For Siemens, the concept of a digital twin straddles both product design and production. In a production capacity, the digital twin exists as a common database of everything in a physical plant—instrument data, logic diagrams, piping, among other sources—along with simulation capabilities that can support use cases like virtual commissioning and operator training. Comos, Siemens’ platform for mapping out a plant lifecycle on a single data platform, and Simit, simulation software used for system validation and operator training, now have tighter integration to support more efficient plant engineering and shorter commissioning phases, says Doug Ortiz, process automation simulation expert for Siemens. In addition, Comos Walkinside 3D Virtual Reality Viewer, now with connectivity to the Oculus Rift Virtual Reality 3D glasses, enables a more immersive experience, allowing plant personnel to engage in realistic training and virtual commissioning exercises, he says.

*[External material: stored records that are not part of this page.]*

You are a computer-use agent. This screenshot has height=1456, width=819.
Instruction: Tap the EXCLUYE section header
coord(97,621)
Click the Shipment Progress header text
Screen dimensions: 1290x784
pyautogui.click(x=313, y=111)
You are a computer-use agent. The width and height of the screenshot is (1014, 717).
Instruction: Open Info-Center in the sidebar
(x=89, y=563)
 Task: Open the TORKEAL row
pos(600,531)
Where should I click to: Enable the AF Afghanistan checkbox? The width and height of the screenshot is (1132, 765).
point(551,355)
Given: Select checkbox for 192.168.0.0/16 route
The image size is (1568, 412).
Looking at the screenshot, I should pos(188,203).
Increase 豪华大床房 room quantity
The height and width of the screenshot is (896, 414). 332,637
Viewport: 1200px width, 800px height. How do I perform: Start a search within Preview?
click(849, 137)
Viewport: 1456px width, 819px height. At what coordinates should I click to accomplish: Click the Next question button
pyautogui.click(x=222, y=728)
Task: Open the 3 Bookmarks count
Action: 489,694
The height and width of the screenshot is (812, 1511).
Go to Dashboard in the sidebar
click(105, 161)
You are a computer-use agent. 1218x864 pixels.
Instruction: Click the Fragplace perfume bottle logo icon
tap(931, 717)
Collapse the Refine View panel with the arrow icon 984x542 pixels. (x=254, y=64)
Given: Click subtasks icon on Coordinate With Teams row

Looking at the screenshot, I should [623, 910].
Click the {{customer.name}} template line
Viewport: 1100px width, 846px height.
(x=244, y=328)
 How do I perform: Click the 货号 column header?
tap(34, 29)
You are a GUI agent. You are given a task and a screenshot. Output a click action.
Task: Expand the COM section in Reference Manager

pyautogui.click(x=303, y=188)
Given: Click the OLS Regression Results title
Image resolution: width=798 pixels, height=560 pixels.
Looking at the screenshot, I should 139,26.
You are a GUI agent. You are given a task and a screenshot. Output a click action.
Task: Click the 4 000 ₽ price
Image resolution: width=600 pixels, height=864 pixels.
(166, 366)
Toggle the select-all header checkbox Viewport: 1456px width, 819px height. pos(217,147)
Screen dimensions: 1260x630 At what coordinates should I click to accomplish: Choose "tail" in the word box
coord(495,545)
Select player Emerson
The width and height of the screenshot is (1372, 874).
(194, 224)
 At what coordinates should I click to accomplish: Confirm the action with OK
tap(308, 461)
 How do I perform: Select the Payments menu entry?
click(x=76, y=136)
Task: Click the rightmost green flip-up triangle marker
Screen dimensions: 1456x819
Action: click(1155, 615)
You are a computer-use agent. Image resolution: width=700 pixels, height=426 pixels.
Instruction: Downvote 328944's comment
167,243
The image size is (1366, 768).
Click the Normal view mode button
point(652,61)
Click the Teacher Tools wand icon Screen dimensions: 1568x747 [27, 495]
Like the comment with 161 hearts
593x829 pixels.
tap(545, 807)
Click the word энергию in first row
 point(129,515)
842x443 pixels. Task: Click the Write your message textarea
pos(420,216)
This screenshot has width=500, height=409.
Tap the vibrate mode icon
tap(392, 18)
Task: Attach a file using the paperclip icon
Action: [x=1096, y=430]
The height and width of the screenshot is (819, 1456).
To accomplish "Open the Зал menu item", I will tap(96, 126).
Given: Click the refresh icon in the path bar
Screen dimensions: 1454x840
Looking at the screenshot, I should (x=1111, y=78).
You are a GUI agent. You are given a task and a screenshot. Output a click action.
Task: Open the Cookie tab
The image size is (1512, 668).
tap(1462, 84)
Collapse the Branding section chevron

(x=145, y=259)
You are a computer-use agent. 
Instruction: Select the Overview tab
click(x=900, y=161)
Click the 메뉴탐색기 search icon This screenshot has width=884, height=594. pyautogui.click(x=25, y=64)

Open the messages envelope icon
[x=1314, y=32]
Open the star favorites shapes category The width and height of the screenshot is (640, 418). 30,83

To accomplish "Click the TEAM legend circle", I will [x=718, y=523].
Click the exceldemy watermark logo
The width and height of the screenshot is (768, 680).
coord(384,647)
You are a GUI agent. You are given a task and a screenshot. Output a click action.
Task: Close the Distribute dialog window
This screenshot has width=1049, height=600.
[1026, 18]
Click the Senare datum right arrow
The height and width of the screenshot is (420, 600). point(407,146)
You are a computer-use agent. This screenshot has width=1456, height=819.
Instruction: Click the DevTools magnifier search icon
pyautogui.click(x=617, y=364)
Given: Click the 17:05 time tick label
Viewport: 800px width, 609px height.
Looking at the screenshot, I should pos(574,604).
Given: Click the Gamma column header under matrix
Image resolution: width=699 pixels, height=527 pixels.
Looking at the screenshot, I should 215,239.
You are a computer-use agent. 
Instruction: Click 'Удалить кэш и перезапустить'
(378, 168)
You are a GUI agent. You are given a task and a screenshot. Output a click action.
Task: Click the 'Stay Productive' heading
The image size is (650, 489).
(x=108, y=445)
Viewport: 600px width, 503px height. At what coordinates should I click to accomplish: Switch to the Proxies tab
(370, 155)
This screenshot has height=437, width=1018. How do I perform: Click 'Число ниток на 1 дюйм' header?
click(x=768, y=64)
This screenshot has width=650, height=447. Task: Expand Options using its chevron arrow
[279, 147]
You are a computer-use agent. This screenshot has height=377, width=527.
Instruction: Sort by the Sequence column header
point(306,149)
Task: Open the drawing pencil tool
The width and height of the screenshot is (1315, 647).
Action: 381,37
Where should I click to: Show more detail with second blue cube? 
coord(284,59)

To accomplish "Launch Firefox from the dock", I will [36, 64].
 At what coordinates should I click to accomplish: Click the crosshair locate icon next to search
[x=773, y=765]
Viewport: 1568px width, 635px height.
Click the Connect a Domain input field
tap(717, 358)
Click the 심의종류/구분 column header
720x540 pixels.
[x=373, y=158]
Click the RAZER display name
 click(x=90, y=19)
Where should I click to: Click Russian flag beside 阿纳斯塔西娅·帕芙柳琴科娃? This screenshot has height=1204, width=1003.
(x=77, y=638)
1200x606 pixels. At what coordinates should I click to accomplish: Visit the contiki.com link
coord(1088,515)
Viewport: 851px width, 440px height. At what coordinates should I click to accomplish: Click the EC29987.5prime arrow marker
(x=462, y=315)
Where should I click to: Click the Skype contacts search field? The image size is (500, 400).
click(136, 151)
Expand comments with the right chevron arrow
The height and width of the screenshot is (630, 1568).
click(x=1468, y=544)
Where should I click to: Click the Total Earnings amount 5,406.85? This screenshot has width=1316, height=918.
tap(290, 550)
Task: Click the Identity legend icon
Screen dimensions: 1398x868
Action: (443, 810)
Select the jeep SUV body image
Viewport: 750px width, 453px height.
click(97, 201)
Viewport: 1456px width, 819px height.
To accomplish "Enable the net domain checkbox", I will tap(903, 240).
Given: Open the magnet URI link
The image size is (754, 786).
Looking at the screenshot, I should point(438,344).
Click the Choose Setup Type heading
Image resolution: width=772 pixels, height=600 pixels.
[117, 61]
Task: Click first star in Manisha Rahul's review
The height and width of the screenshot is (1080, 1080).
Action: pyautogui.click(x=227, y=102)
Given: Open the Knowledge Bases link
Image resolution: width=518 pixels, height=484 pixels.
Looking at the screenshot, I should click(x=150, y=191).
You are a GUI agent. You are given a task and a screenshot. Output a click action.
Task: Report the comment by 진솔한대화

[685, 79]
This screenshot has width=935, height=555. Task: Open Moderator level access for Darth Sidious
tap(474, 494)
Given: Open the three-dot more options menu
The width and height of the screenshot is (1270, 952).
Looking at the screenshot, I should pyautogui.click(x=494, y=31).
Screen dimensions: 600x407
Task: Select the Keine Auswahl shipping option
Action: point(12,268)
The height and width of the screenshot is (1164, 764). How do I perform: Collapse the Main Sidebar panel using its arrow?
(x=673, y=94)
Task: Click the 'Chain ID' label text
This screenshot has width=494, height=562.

|Siemens’ Comos Walkinside displays a 3D virtual reality representation of the plant floor in its current status to aid in operation and training. Source: Siemens|
“Customers want to get plants from the design stage to up and running in the shortest period of time and these tools are paramount for that,” Ortiz says. “The digital twin is great to use for any plant for the lifecycle of that unique plant.”
Improved maintenance opportunities
While most companies in the automation space are settling in with the digital twin for roles in operator training, virtual commissioning and optimization, there is still not a lot of activity leveraging the concept for predictive and preventive maintenance opportunities. The exception might be GE Digital, which is clearly pushing this use case as its long-term vision.
GE Digital sees four stages of analytics that will be impacted by digital twin and IoT:
- Descriptive, which tells plant operators information about what’s happening on a system like temperature or machine speed.
- Diagnostics, which might provide some context for why a pump is running at over speed, for example.
- Predictive, which uses machine learning, simulation and real-time and historical data to alert operators to potential failures.
- Prescriptive, which will advise operators about a specific course of action.
GE Digital showed off a digital twin representation of a steam turbine to showcase what is possible in the areas of predictive and prescriptive maintenance at its Minds + Machines conference last November.
“A digital twin is a living model that drives a business outcome, and this model gets real-time operational and environmental data and constantly updates itself,” said Colin J. Parris, vice president of software research at GE Global’s research center, during the presentation. “It can predict failures…reduce maintenance costs and unplanned outages, and…optimize and provide mitigation of events when we have these types of failures.”
Though the digital twin is certainly making headway in production, it’s still in its early days. “Digital twin is definitely hot right now, but it really depends on what the customer is trying to achieve and what they are trying to model,” says Bryan Siafakas, marketing manager in Rockwell Automation’s controller and visualization business, adding that it’s just a matter of time. “There is a huge upside in terms of productivity savings and shortened development cycles.”